Judith Merril (January 21, 1923–September 12, 1997) was the principal pseudonym under which Judith Josephine Grossman published stories, novels, and criticism beginning in 1947. Born in Boston, she moved to the Bronx after her freshman year in high school; her father Samuel Solomon (“Shlomo”) Grossman, a columnist and drama critic for a Yiddish newspaper, had committed suicide when she was six, and her mother Ethel (Hurwitch) Grossman had accepted a job running a settlement house for juvenile offenders. Graduating in 1939, she met Dan Zissman at a Trotskyist Youth picnic the following year. They married and in 1942 had a daughter, Merril, who was raised during her infancy on military bases across the country.
Moving to Greenwich Village after the war, Merril became one of the few female members of the Futurians (the men included Isaac Asimov, James Blish, C. M. Kornbluth, and Frederik Pohl; other women included Leslie Perri and Virginia Kidd); she published a science fiction fanzine, TEMPER!, and contributed two stories under her married name to Crack Detective. Separated in 1946, she turned to writing and editing to support herself and her daughter, working briefly for Bantam Books and selling more than a dozen sports stories, under the pseudonyms Eric Thorstein and Ernest Hamilton, to pulp magazines. Her first science fiction story, “That Only a Mother” (Astounding Science Fiction, June 1948), was her first publication as Judith Merril and was written to win a bet with science fiction editor John W. Campbell, who claimed that women couldn’t write science fiction good enough to appear in Astounding. Not only did Merril win that bet, but “That Only a Mother” has gone on to be one of the most widely-anthologized science fiction stories since its initial appearance.

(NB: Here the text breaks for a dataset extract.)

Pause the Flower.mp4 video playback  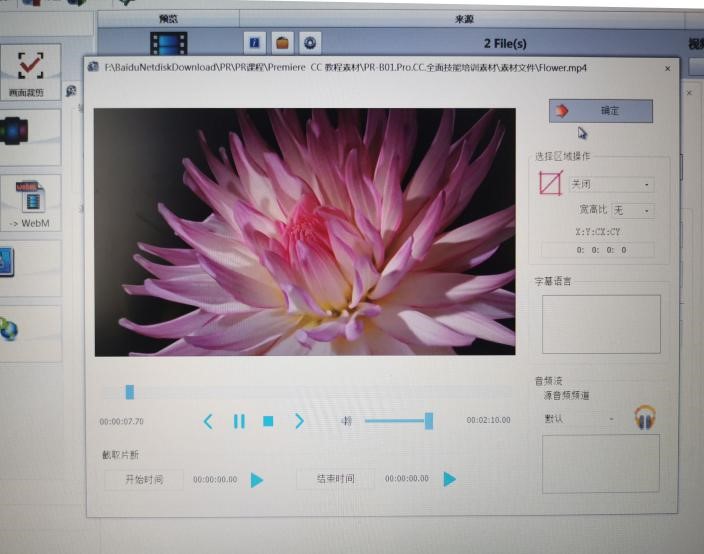(x=239, y=421)
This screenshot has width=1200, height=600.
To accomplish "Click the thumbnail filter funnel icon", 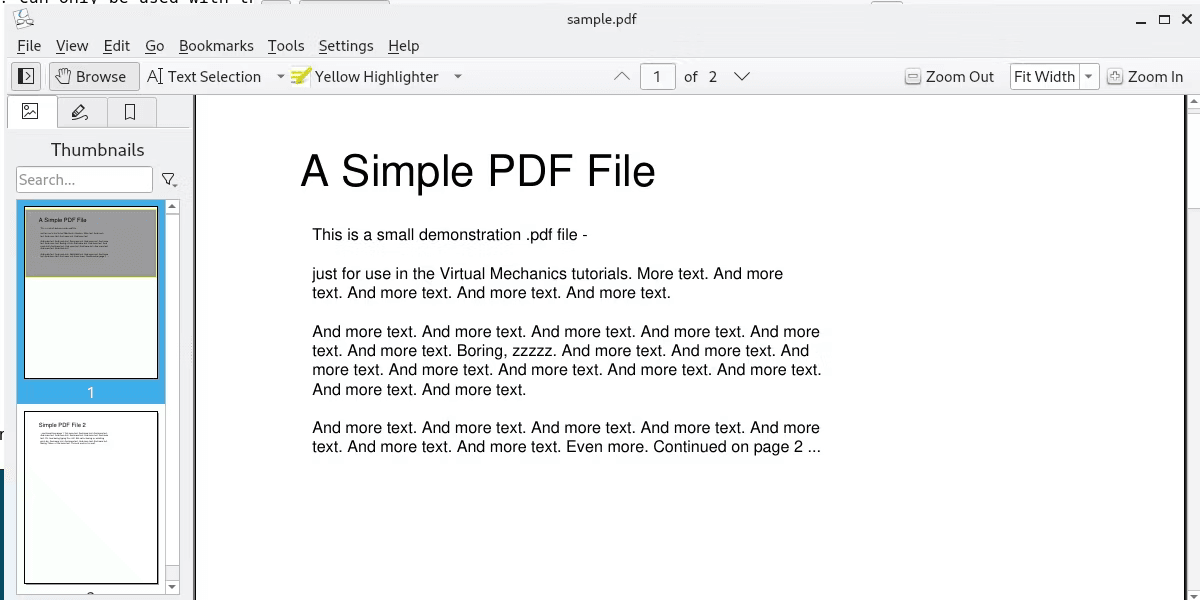I will pos(169,179).
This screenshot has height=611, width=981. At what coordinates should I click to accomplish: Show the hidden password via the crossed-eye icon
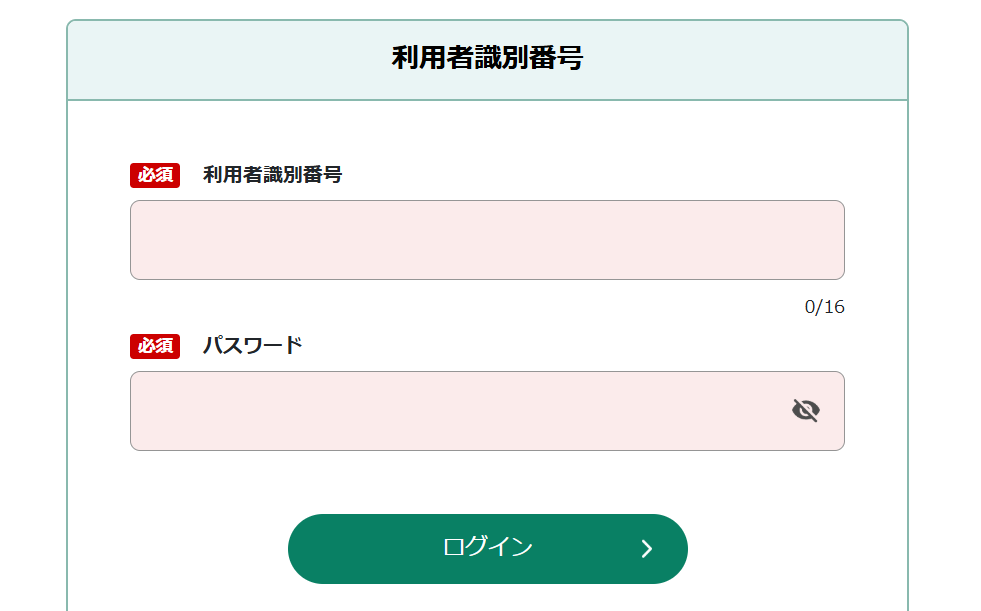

Merril collected her subsequent short fiction in Out of Bounds (1960), Daughters of Earth (1968), Survival Ship and Other Stories (1974), and The Best of Judith Merril (1976). Her first novel, Shadow on the Hearth (1950)—adapted for television in 1954 as Atomic Attack—was followed by The Tomorrow People in 1960. She also wrote two novels in collaboration with C. M. Kornbluth, “Gunner Cade” and “Outpost Mars”; both appeared in 1952 under the joint pseudonym Cyril Judd. Along with these works, Merril was a prolific reviewer and edited sf anthologies including Shot in the Dark (1950), England Swings SF (1968), and the annual series S–F: The Year’s Greatest Science Fiction and Fantasy (1956–68).
Married to Frederik Pohl from 1948 to 1953, Merril had a second daughter, Ann, in 1950. She later cofounded and served on the board of the Milford Science Fiction Writers’ Conference (1956–60) and in 1960 married union organizer Dan Sugrue, separating three years later. In 1968, after a year in England, she immigrated to Canada, joining the staff of Rochdale College in Toronto and helping to organize the Committee to Aid Refugees from Militarism (CARM). Her private book collection, donated to the Toronto Public Library in 1970 to form the “Spaced Out Library,” became the nucleus of the Merril Collection of Science Fiction, Speculation, and Fantasy, now numbering over 70,000 volumes. She died in Toronto of heart failure the same year she became a Science Fiction and Fantasy Writers of America Author Emeritus. Her posthumously published autobiography, Better to Have Loved (2003), earned a Hugo Award for Best Related Book, and in 2013 she was inducted into the Science Fiction Hall of Fame.